Parecían faltarle las palabras. Se rascó las sienes y sonrió. Luego, de pronto, se puso de pie como si nuestra conversación hubiera concluido. Le supliqué terminar lo que me estaba diciendo. Volvió a sentarse y frunció los labios
.
Los actos tienen poder -dijo-. Sobre todo cuan­do la persona que actúa sabe que esos actos son su última batalla. 
Hay una extraña felicidad ardiente en actuar con el pleno conocimiento de que lo que uno está haciendo puede muy bien ser su último acto sobre la tierra. 
Te recomiendo meditar en tu vida y contemplar tus actos bajo esa luz.

-Yo no estaba de acuerdo.
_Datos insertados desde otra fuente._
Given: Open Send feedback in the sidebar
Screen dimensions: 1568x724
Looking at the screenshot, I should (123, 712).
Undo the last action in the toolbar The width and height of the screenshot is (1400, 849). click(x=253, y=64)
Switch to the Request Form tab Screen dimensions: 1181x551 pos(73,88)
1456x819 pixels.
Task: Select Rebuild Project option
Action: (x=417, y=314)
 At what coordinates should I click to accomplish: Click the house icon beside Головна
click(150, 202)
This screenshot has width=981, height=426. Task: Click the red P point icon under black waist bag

Para mí, la felicidad consistía en suponer que había una continuidad in­herente a mis actos y que yo podría seguir haciendo, a voluntad, cualquier cosa que estuviera haciendo en ese momento, especialmente si la disfrutaba. 

Le dije que mi desacuerdo, lejos de ser banal, brotaba de la convicción de que el mundo y yo mismo poseíamos una continuidad determinable.

Don Juan pareció divertirse con mis esfuerzos por lograr coherencia. Rió, meneó la cabeza, se rascó el cabello, y finalmente, cuando hablé de una "conti­nuidad determinable", tiró su sombrero al suelo y lo pisoteó.
Terminé riendo de sus payasadas.

-No tienes tiempo, amigo mío -dijo él-. Ésa es la desgracia de los seres humanos. Ninguno de nos­otros tiene tiempo suficiente, y tu continuidad no tiene sentido en este mundo de pavor y misterio.

"Tu continuidad sólo te hace tímido. 
Tus actos no pueden de ninguna manera tener el gusto, el po­der, la fuerza irresistible de los actos realizados por un hombre que sabe que está librando su última ba­talla sobre la tierra. 
En otras palabras, tu continui­dad no te hace feliz ni poderoso."


Admití mi temor de pensar en que iba a morir, y lo acusé de provocarme una gran aprensión con sus constantes referencias a la muerte.
-Pero todos vamos a morir -dijo.

Señaló unos cerros en la distancia.
-Hay algo allí que me está esperando, de seguro; y voy a reunirme con ello, también de seguro. Pero a lo mejor tú eres distinto y la muerte no te está es­perando en ningún lado.

Rió de gesto de desesperanza.
-No quiero pensar en eso, don Juan.
-¿Por qué no?
-No tiene caso. Si está allí esperándome, ¿para qué preocuparme por ella?
-Yo no dije que te preocuparas por ella.
-¿Entonces qué hago?
Usarla. Pon tu atención en el lazo que te une con tu muerte, sin remordimiento ni tristeza ni pre­ocupación. Pon tu atención en el hecho de que no tienes tiempo, y deja que tus actos fluyan de acuerdo con eso. 
Que cada uno de tus actos sea tu última batalla sobre la tierra. 
Sólo bajo tales condiciones tendrán tus actos el poder que les corresponde. 
De otro modo serán, mientras vivas, los actos de un hom­bre tímido".